Three researchers from the Massachusetts Institute of Technology, MIT have developed a mathematical framework to formally quantify and evaluate the understandability of explanations for machine-learning models.
Yilun Zhou, an electrical engineering and computer science graduate student in the Computer Science and Artificial Intelligence Laboratory (CSAIL) is the lead author of the mathematical framework, while Marco Tulio Ribeiro, a senior researcher at Microsoft Research, and Julie Shah, a professor of aeronautics and astronautics and the director of the Interactive Robotics Group in CSAIL are co-author of the research work.
The research work is expected to be presented at the Conference of the North American Chapter of the Association for Computational Linguistics.
According to the researchers, the mathematical framework for machine-learning explainability can assist researchers to uncover insights about model behavior that would otherwise go unnoticed if they were merely assessing a few individual hypotheses in order to comprehend the complete model.
With this framework, we can have a very clear picture of not only what we know about the model from these local explanations, but more importantly what we don’t know about it.” – the lead author, Yilun Zhou.
ExSum (short for explanation summary) is a framework built by the researchers that formalize such types of claims into rules that can be verified using quantifiable metrics. ExSum examines a rule throughout the entire dataset, not just the single instance for which it was built.

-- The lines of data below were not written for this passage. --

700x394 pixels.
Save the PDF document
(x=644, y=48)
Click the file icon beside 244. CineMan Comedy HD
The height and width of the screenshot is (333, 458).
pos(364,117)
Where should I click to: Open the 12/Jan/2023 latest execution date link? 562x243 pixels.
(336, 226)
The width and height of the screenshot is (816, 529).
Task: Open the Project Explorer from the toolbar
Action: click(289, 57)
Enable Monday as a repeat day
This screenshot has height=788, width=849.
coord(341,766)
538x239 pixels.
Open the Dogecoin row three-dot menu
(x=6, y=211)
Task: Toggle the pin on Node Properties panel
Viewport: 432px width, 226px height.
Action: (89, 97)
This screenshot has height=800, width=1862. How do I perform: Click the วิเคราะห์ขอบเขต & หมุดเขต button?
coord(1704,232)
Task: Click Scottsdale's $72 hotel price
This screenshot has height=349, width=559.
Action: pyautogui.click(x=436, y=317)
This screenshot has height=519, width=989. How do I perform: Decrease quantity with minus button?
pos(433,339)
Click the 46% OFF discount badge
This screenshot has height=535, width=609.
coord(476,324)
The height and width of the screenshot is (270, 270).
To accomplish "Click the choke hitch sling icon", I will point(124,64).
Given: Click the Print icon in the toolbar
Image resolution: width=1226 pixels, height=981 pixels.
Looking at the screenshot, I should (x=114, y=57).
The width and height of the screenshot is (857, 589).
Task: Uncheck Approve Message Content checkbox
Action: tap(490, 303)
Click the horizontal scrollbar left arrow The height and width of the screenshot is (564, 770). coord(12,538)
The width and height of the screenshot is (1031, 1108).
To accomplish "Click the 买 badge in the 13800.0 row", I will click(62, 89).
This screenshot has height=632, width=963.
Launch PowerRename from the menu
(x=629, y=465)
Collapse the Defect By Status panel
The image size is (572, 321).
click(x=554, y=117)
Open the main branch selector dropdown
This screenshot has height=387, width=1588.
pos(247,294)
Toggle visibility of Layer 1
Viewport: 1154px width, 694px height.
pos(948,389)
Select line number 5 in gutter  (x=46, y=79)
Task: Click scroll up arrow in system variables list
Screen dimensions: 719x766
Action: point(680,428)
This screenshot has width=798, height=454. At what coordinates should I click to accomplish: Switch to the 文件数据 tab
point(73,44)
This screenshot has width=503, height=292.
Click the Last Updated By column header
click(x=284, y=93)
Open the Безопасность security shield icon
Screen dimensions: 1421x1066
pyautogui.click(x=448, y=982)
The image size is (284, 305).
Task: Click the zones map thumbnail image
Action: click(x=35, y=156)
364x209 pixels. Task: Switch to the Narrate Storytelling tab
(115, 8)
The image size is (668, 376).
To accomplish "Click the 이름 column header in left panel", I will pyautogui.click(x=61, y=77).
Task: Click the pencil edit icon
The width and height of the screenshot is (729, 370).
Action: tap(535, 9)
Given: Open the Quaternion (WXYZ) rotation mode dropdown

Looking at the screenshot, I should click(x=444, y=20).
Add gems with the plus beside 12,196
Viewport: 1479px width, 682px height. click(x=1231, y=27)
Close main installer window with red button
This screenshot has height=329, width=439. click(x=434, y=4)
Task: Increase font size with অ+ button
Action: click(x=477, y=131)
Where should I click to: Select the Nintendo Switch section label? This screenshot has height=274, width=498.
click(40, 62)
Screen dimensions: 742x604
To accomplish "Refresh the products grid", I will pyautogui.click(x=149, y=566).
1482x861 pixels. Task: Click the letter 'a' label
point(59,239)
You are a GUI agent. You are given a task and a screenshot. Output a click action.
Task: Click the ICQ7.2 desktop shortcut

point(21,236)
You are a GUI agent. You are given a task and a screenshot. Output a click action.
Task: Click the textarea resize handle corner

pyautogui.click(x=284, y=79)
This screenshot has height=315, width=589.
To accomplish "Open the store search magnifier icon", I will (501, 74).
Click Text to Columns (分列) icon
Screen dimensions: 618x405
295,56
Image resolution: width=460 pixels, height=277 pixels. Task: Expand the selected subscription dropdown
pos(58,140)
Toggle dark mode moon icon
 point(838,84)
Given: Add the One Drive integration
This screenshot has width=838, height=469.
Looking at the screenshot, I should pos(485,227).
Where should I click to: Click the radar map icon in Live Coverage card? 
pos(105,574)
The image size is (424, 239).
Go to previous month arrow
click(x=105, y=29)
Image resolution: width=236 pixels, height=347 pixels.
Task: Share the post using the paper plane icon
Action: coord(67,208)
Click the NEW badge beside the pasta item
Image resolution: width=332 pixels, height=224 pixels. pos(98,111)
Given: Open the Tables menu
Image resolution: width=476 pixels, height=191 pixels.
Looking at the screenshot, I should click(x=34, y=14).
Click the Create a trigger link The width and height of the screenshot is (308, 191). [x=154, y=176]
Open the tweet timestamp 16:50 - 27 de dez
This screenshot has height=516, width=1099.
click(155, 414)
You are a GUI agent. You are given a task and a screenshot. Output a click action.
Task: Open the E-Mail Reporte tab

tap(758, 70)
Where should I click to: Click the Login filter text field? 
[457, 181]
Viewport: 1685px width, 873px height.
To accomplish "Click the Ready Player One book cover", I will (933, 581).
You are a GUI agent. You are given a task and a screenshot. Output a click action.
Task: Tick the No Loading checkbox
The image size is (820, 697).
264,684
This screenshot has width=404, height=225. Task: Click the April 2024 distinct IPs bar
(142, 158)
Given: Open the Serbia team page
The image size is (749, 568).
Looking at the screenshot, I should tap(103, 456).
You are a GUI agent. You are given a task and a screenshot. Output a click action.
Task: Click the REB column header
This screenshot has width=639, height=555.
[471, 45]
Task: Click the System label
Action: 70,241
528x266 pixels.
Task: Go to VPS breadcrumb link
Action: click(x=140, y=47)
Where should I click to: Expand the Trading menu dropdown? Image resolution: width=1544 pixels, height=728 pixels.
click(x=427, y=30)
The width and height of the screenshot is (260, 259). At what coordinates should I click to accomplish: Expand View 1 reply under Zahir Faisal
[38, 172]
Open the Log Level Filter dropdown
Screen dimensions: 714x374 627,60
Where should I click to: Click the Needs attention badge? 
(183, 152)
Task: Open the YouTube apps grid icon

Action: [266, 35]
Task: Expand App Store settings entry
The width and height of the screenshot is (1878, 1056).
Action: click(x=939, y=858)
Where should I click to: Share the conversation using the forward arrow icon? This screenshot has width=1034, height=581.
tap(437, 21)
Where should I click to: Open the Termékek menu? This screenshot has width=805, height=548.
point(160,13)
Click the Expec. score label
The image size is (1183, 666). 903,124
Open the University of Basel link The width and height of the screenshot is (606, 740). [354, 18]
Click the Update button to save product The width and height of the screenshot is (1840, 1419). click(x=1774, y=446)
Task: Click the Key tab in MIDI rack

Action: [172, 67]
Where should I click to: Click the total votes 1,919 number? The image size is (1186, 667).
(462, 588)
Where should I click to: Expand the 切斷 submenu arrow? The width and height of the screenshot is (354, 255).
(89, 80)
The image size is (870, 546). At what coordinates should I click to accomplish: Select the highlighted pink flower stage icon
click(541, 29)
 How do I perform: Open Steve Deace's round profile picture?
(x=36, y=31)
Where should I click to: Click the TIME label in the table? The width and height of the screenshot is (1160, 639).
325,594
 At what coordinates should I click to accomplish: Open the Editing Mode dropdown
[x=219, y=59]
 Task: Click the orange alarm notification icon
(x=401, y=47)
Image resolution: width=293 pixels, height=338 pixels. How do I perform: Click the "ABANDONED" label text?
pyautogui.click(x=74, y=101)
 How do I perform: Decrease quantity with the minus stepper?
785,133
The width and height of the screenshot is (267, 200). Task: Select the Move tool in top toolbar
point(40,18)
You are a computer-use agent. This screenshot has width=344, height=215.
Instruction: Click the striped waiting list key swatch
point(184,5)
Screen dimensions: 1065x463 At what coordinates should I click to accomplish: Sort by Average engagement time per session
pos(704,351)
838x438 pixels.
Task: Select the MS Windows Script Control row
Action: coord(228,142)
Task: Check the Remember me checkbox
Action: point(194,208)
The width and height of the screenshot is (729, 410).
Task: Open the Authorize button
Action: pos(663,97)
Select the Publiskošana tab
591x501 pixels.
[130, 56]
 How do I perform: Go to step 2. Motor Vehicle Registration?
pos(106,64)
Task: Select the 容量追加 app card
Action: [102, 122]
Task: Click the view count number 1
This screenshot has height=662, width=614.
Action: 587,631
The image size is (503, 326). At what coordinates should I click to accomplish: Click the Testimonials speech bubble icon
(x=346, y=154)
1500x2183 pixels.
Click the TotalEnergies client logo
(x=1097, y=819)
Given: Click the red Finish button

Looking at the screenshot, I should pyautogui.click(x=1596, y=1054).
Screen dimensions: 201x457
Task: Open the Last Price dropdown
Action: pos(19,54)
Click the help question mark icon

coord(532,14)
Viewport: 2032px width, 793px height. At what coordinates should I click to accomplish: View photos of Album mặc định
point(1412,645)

The ExSum allows the user to test the validity of a rule using three different metrics: coverage, validity, and sharpness. The term “coverage” refers to how widely a rule may be applied over the full dataset. The percentage of specific examples that agree with the rule is called validity. Sharpness specifies the rule’s precision; a highly valid rule could be so general that it’s useless for comprehending the model.
ExSum can also disclose surprising insights into a model’s behavior. When testing the movie review classifier, for example, the researchers were astonished to discover that negative terms contribute to the model’s choices in a more pointed and sharper way than positive words. According to Zhou, this could be due to reviewers attempting to be courteous and less direct while criticizing a film.
According Zhou, he plans to expand on this work in the future by applying the concept of understandability to other criteria and explanation forms, such as counterfactual explanations. They concentrated on feature attribution methods for the time being, which describe the individual features that a model used to generate a conclusion.